§ **Required action**
Please copy out the entries below exactly, beginning with the line that contains "Go to the Госзакупки section" and ending with the line that contains "Screen dimensions: 1316x916", and include nothing outside that span.

+++ Input records +++

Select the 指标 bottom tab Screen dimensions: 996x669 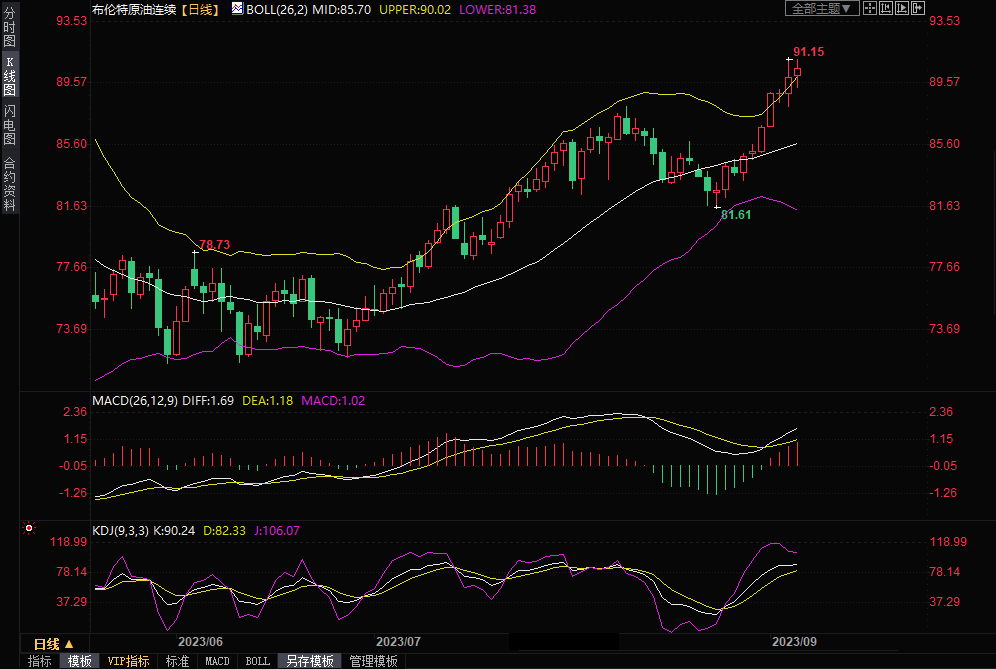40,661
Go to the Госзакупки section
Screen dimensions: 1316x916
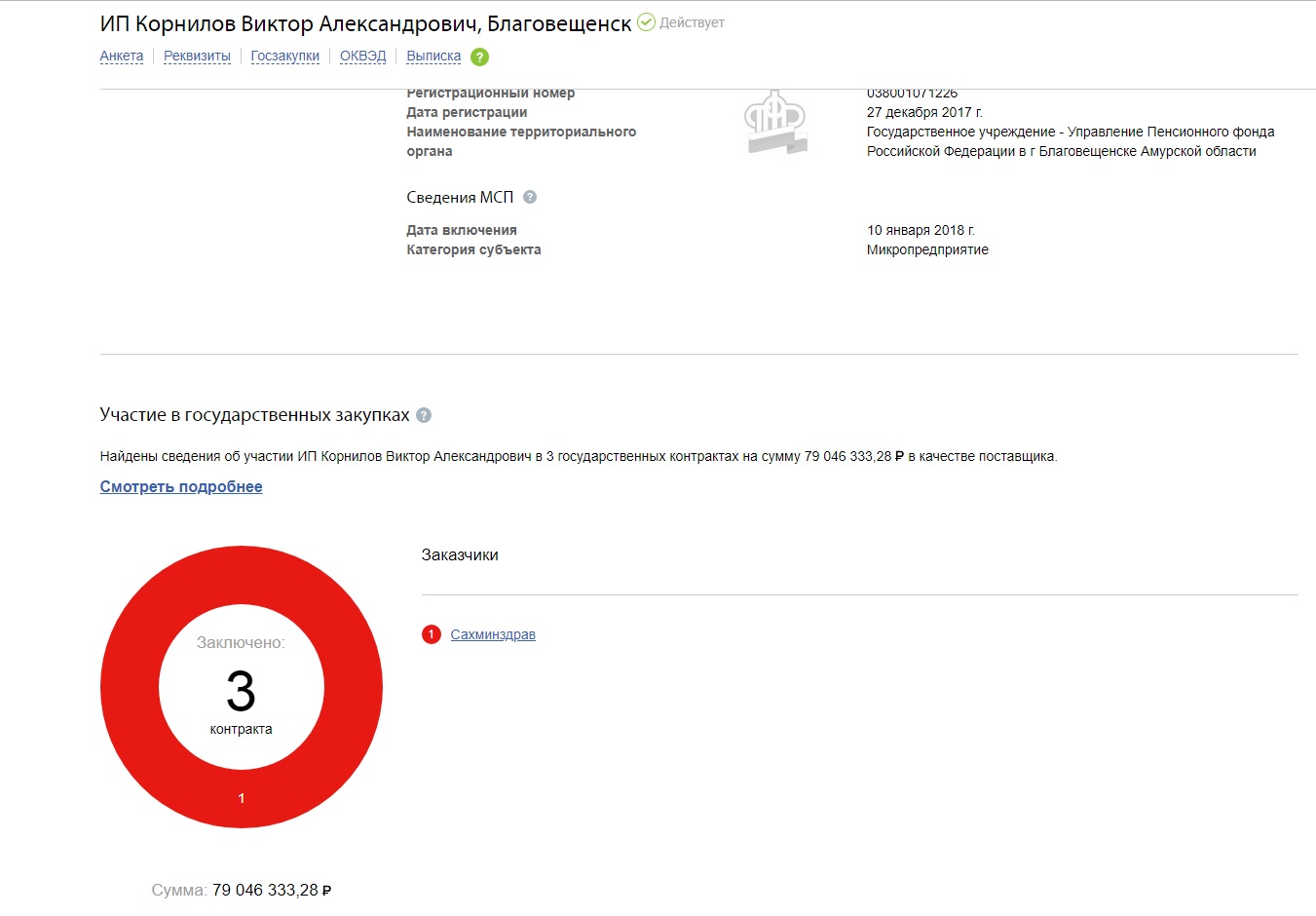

+++
+++ Input records +++

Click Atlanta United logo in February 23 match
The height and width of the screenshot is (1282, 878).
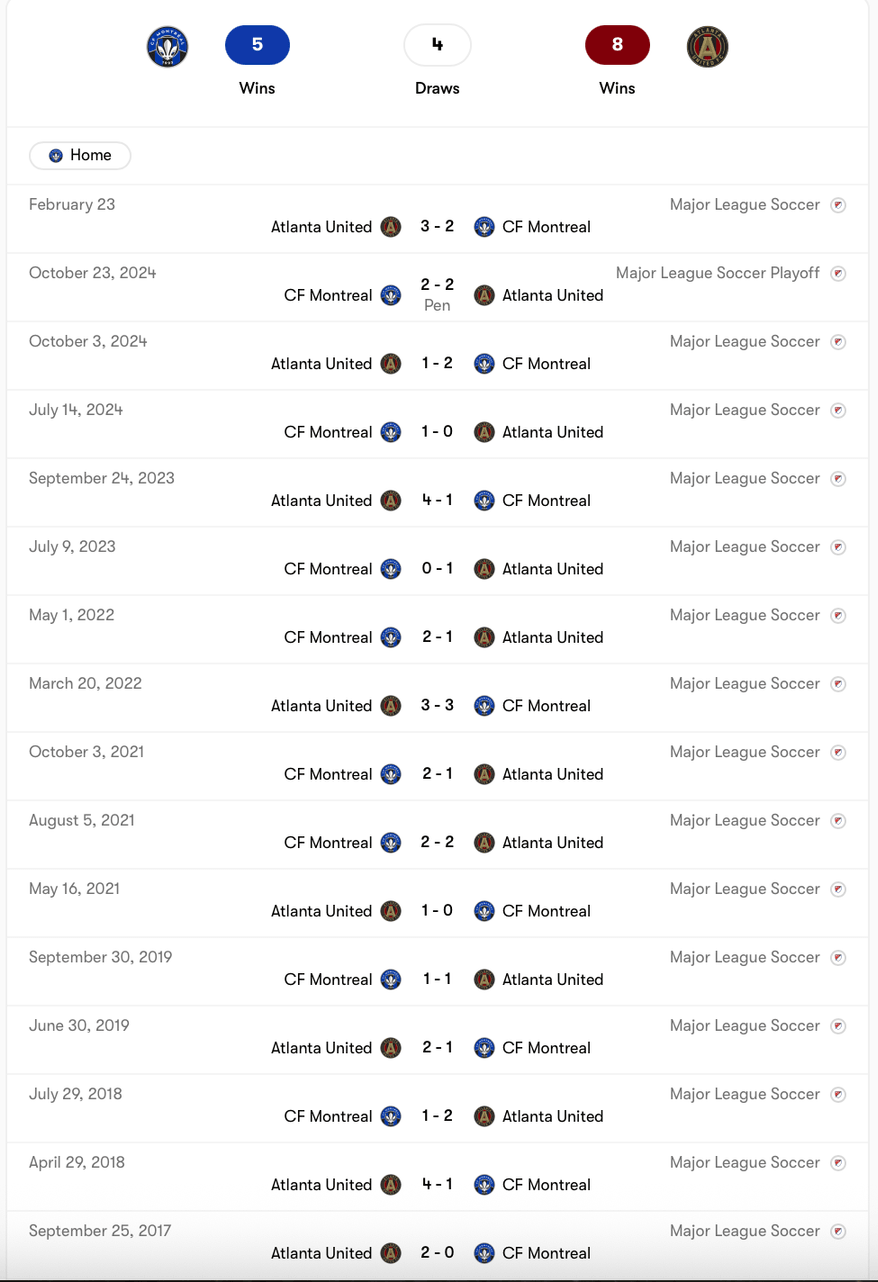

+++

§ **Solution for this exercise**
Go to the Госзакупки section
Screen dimensions: 1316x916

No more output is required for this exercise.